Task item:
Look through the records below and state how many lines carry the string "computer", adding nothing.

+++ Exercise inputs +++

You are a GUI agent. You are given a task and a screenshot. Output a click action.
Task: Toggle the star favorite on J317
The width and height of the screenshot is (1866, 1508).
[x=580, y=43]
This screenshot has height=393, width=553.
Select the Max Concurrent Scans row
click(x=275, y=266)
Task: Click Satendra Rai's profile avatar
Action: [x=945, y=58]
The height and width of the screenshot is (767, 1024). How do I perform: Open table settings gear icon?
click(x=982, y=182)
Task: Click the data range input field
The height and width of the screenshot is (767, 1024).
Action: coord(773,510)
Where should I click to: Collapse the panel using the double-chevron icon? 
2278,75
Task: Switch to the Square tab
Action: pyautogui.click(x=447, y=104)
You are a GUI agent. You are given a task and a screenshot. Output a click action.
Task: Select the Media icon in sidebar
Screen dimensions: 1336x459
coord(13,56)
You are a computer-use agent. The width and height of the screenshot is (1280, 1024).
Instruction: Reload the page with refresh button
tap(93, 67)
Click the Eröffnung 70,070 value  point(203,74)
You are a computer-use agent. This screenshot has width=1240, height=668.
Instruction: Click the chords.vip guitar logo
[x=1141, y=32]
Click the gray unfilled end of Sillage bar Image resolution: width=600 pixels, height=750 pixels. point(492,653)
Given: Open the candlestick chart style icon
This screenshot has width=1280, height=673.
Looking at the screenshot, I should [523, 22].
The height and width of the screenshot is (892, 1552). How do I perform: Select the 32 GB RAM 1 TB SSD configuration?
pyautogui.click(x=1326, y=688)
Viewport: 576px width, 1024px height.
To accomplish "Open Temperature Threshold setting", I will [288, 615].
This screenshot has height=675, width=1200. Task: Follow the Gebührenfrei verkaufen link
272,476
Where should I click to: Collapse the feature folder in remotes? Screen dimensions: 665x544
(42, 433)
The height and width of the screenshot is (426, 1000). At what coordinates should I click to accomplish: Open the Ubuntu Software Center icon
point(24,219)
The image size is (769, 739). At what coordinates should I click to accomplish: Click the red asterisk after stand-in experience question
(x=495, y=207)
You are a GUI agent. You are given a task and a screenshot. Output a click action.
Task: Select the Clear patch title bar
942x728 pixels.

+++

Response to the exercise:
2